After a little over an hour the Li Wo had been critically damaged and was sinking. Lieutenant Wilkinson then decided to ram a large transport that had been abandoned by her crew. It is known that this ship burnt fiercely throughout the night following the fight and was probably sunk. H.M.S. Li Wo's gallant fight ended when, her shells spent and under heavy fire from the enemy cruiser, Lieutenant Wilkinson gave the order "abandon ship". He himself remained on board and went down with her. There were only about ten survivors, who were later made prisoners of war.
Sub-Lieutenant Ronald G. G. Stanton, R.N.R., who was First Lieutenant of H.M.S. Li Wo and her only surviving officer, was appointed a Companion of the Distinguished Service Order on Dec. 17, 1946. The organization of the ship devolved on him; and during the action he served as a member of the volunteer crew of the 4-in. gun, which weapon was fought with steadfast courage in the face of overwhelming odds. Acting Petty-Officer Arthur William Thompson was awarded the Conspicuous Gallantry Medal for his outstanding conduct in such a brave company. He volunteered to serve as gun-layer to the 4-in. gun, carrying out his duties with great coolness and displaying the utmost skill, courage and resource throughout the action. Leading-Seaman Victor Spencer, who manned the port machine-gun, received the Distinguished Service Medal for his resolution and steadiness. Able Seaman Albert Spendlove, who was a member of the 4-in. gun crew, was also awarded the D.S.M.
Madame Violette Szabo, G.C.
Awarded the George Cross posthumously on December 17, 1946, Madame Szabo, as a member of the Women's Transport Service (First Aid Nursing Yeomanry), had volunteered to undertake a particularly dangerous mission in France and was parachuted into that country in April 1944. In her execution of the researches entailed she showed great presence of mind and astuteness. She was twice arrested by the German security authorities, but managed to escape each time. Eventually, however, with other members of her group, she was surrounded by the Gestapo in a house in the south-west of France.
Resistance appeared hopeless, but Madame Szabo, seizing a Sten gun and as much ammunition as she could carry, barricaded herself in a part of the building and exchanging shot for shot with the enemy killed or wounded several of them. By constant movement she avoided being cornered and fought until she dropped exhausted. She was arrested and had to undergo solitary confinement. She was then continuously tortured, but never by word or deed did she give away any of her acquaintances or tell the enemy anything of value. She was ultimately executed. Madame Szabo gave a magnificent example of courage and steadfastness.

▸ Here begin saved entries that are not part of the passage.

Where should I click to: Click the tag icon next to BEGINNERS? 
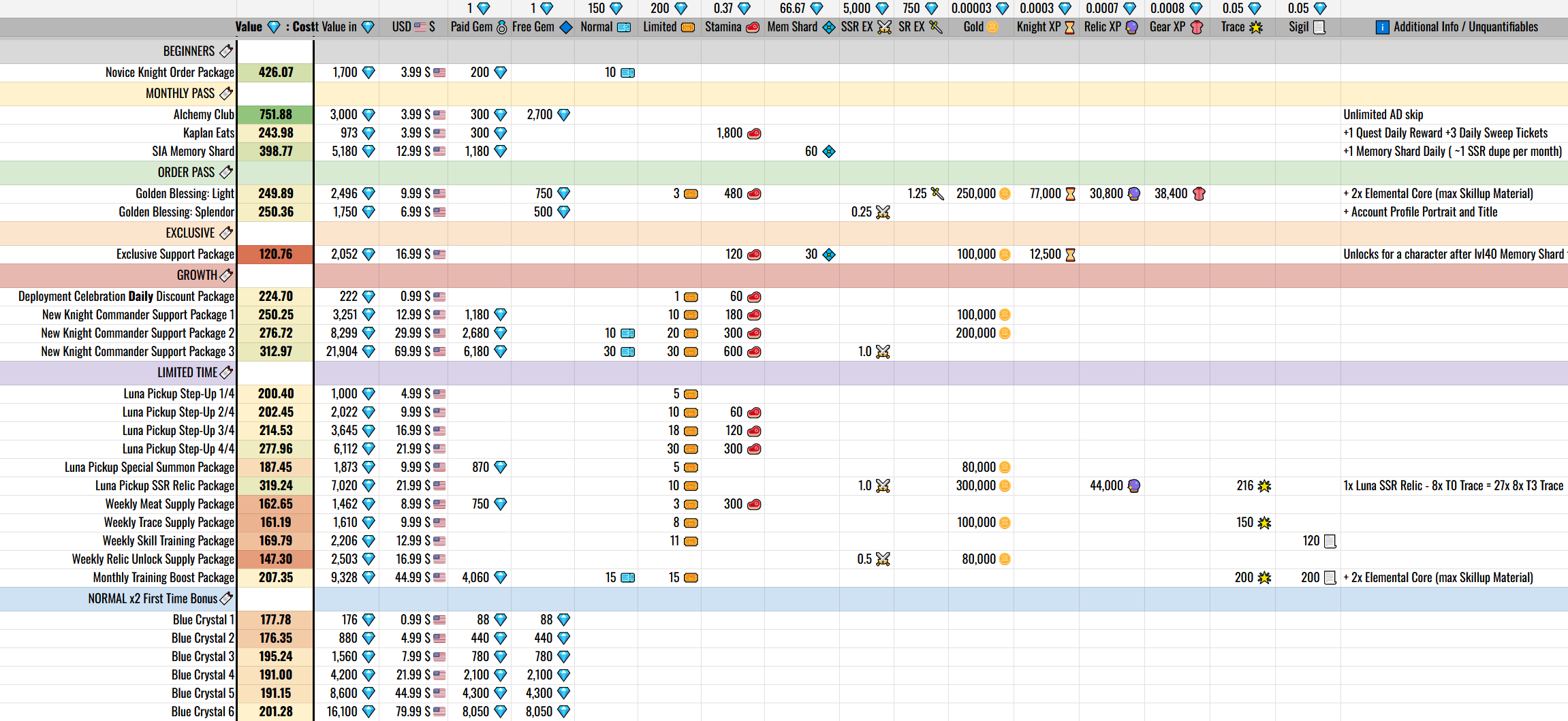[226, 51]
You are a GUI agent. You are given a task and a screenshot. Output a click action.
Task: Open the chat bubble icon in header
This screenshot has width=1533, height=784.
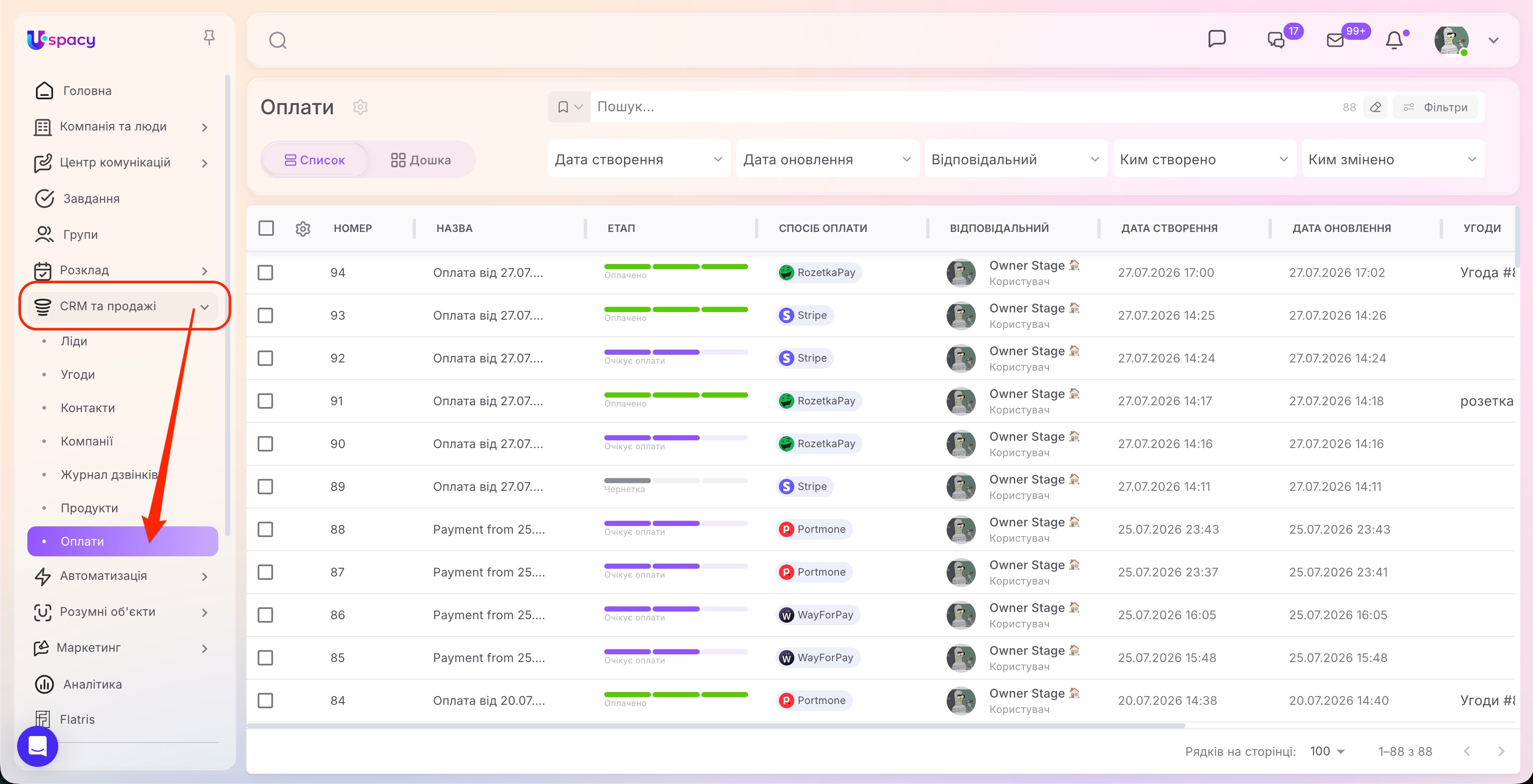(1217, 39)
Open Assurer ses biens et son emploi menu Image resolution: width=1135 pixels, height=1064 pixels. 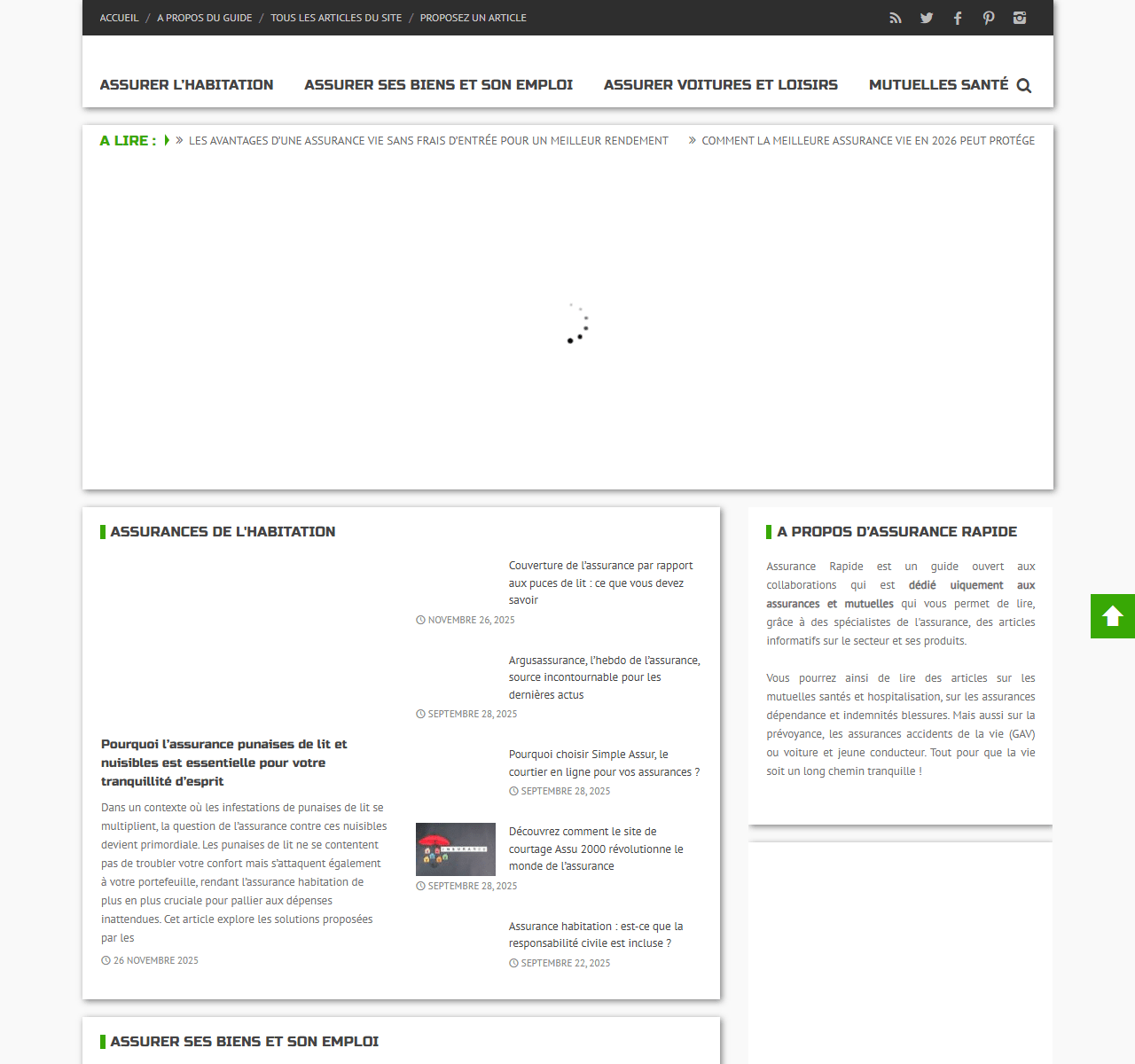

She was 24 years of age, and in 1940 married an officer of the French Foreign Legion, who was killed at Alamein in 1942. She joined the A.T.S. in 1941, and later was attached to the W.T.S., being employed on Intelligence work after her husband's death. She spoke perfect French, having been brought up partly in France and partly in England. She is survived by a four-year-old daughter.
The final story of the fate of this very brave woman was told at Hamburg on January 1, 1947, during the trial of 16 members of the staff of the notorious Ravensbruck concentration camp, where she was imprisoned with tow other women agents – Lilian Rolfe and Denise Madeline Bloch. In a deposition read to the court, Johann Schwarzhuber, the deputy camp commandant, described how the three heroines were shot, without evincing the slightest sign of fear.
Lilian Rolfe was an Englishwoman, born in Paris, who joined the W.A.A.F. in 1943. Because of her fluent French she was voluntarily transferred to a section of the Army which was preparing to staff the Underground Movement on the Continent. In March 1944 she was parachuted into France, where she joined up with Denise Bloch. Both women worked as wireless operators, keeping in touch with Allied forces until their capture by the Gestapo in July 1944. They remained silent under six months of torture and questioning, their bravery evoking the admiration even of their presecutors.